Not particularly this thing as it’s impossibly impractical (huge fenders over actual interior room), but what Scion needs is a feature-competitive, well-priced, good-looking CUV.
I can’t tell which is the ass end.
Its both, man, its actually the whole thing. Just a blob of ass.
If only if Scion had a 4 door tC “coupe”.
My eyes! The goggles do nothing!
It’ll look like a Toyota once the accountants and lawyers are done with it. Ugly, but not too offensive. It’s exactly what Scion needs, assuming that what Scion needs is to continue operating rather than being absorbed back into Toyota.
Toyota is today’s GM. Toyota should just kill off Scion but instead keeps Scion on life support. Cheapened interiors and too many models. Toyota vehicles are about as interesting as an electrical clothes dryer. Toyota is living off of their past reputation.
^Couldnt agree more.
Is practical rear visibility without using cameras a thing of the past? I just cannot see myself driving any of these new cars with such limited outward sight-line
This is one car that the bean counters can improve. Even if the bean counters made this look more like a Prius that would be an improvement.
I was wrong: I thought if there was one car nobody would copy it was the Nissan Juke.
If it uses the Prius hybrid drivetrain, aren’t they missing out on a lot of sales by not branding it as the Prius X or something along those lines? It seems like the Prius name has a lot more capital for a hybrid CUV than Scion has for…anything.

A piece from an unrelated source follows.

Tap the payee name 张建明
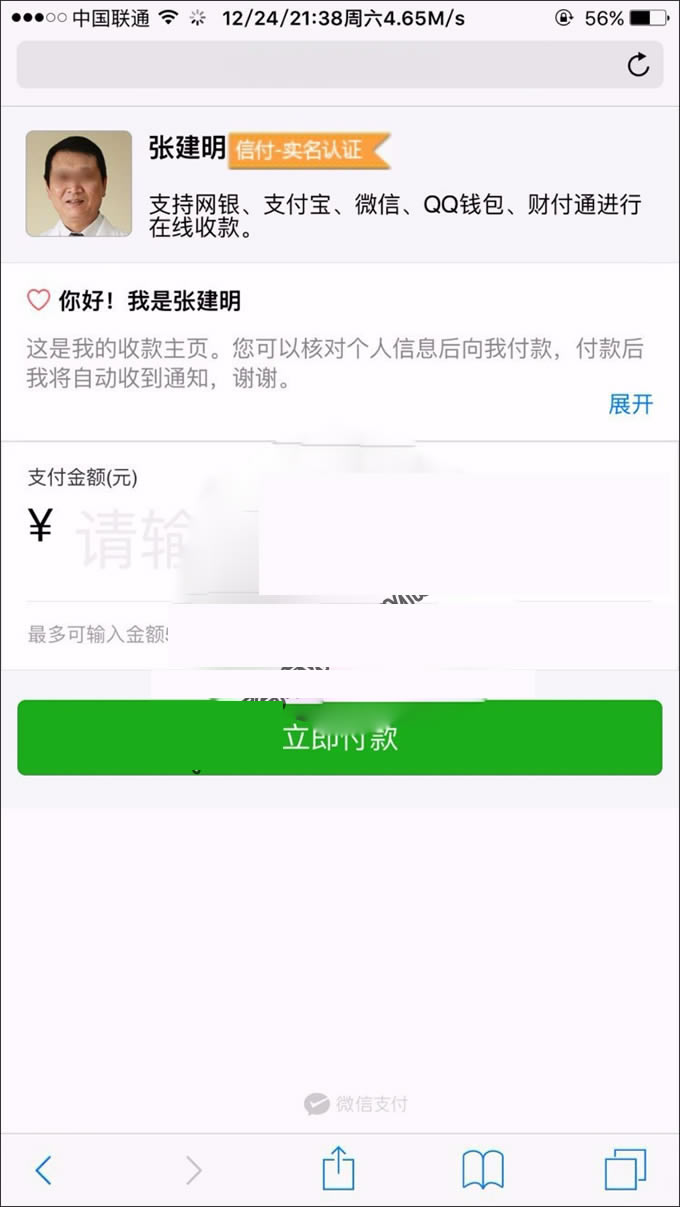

I understand this is a “concept” and/or “styling exercise” but still, do they all have to be SO FREAKIN’ UGLY???
I tell you again, we are going into a period just like the very late 50s where in future years people will say “what the heck were they thinking?” Compare a 1955 Chevy to a 1958 to see what a difference 3 years made. And the Chrysler products made the ’58 Chevy look positively subtle and restrained by contrast.
Unfortunately, except for a few years from the mid 80s to the early 2000s, the Japanese have never been able to design cars that don’t look screwy. Even more unfortunately, the rest of the world now seems bent on copying all the worst aspects of Japanese “design” (see “manga” for a million examples). I don’t understand how car designers from a culture that could create the temples and gardens I have visited, could somehow lose that aesthetic entirely when they sit down at the tube; and if this was designed elsewhere, I don’t understand why everyone else seems hellbent for leather to follow them down the styling drain.
As I posted a while back, the other day I pulled up next to an early-90s Jeep Cherokee in a parking lot. I was a grown adult when these were being sold, and I remember thinking they were rather bland and uninspired at the time; in today’s context the early-90s Jeep Cherokee stands out as a raving beauty of styling – like a first series E type would stand out in a sea of 1958-59 American autos.
It’s the 2016 Isuzu VehiCROSS!
Does kind of resemble an Isuzu VehiCROSS. Maybe it is the offspring of a VehiCROSS and a Cube.